で、本の内容は?というと、サブタイトルに「なぜ企業は日本陸軍の轍を踏みつづけるのか」とあるとおり、第二次世界大戦の日本陸軍の戦いを、「最新の組織の経済学」の視点から振り返り、その上で、現在の企業経営に役立てていく、というのが大きな流れになっています。
そのため、本の前半は、第二次世界大戦の「ガダルカナル戦」「インパール作戦」と、「ジャワ軍政」「硫黄島戦・沖縄戦」の解説が続くんですが、
予想を反して、これがとても興味深い。
戦争を知らない世代ということもあり、戦いの名称自体も把握していなかったわけですが、この本では、具体的に戦いの展開を解説してくれていて、戦争を知る意味でも非常に勉強になります。

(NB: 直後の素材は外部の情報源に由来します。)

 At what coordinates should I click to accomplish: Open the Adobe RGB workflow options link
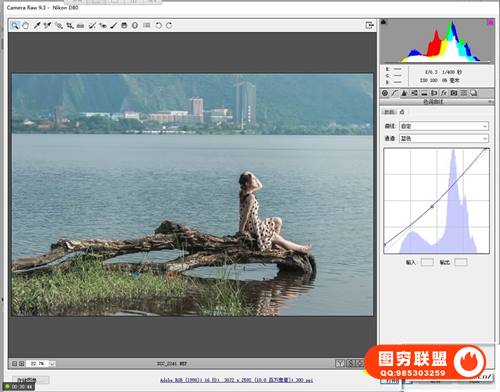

その後、後半では、具体的な事例を交えて、「ではいかに組織の不条理を未然に防ぐのか」という部分へと進んでいくわけですが、
まず大前提として、「人間は完全合理的に行動するのではなく、限定合理的に行動する」ということを理解する重要性を説いています。
人間というのは、基本的に限られた情報のなかでしか合理的に行動できません。
例えば、ビジネスシーンを考えてみても、自分の状況については100%把握できたとしても、取引先や顧客の情報などはその全貌を理解するのは100%無理でしょう。

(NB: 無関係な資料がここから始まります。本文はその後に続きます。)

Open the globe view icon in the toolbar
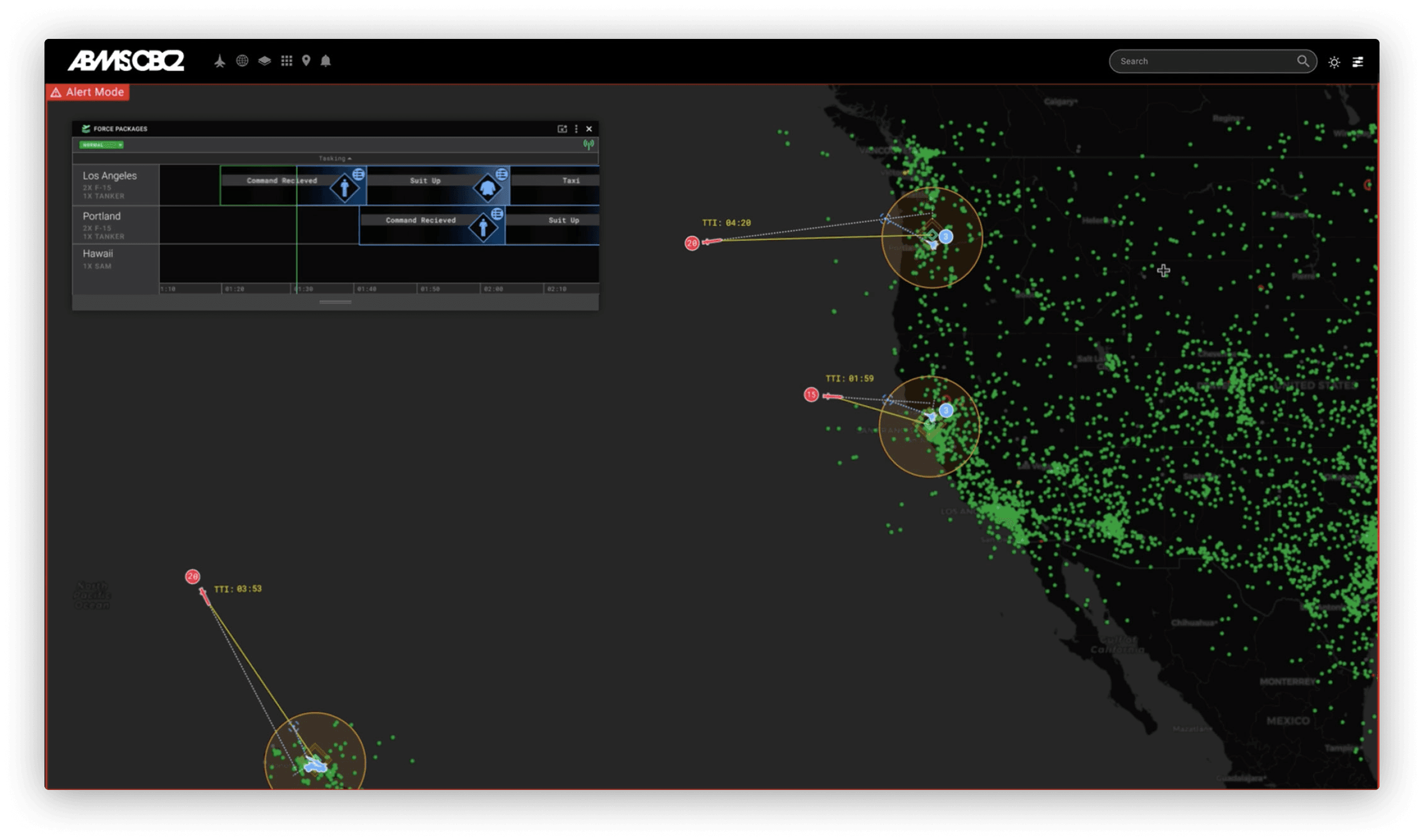The width and height of the screenshot is (1424, 840). (244, 61)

これがベストの選択だ!と進んだ選択肢も、常に、部分的な情報に基づいた「限定的な合理的選択」でしかない、というわけです。
だから、最も大切なのは、「自らが無知であること」「常に誤りうること」を自覚すること。
成功事例も、失敗事例も、常に「限定的な合理性の産物」であることを認識し、現状に対する「批判的な検証」を繰り返すことの重要性を指摘しています。
…と、解説しはじめると延々と続いていきそうなので、ぜひ興味のある方はご一読を!
図書館で借りましたが、久々に「読了後も改めて買っておきたい!」と思わせる一冊でした。
もっぴさんの書評は、最初の1文が効いています。キャッチというのは大切ですね。
ちなみに今ですと、日経ビジネス人文庫から『組織は合理的に失敗する』というタイトルで改訂版が出ているみたいです。もしおお買い求めされるなら、こちらの方がリーズナブルで良いと思いますよ!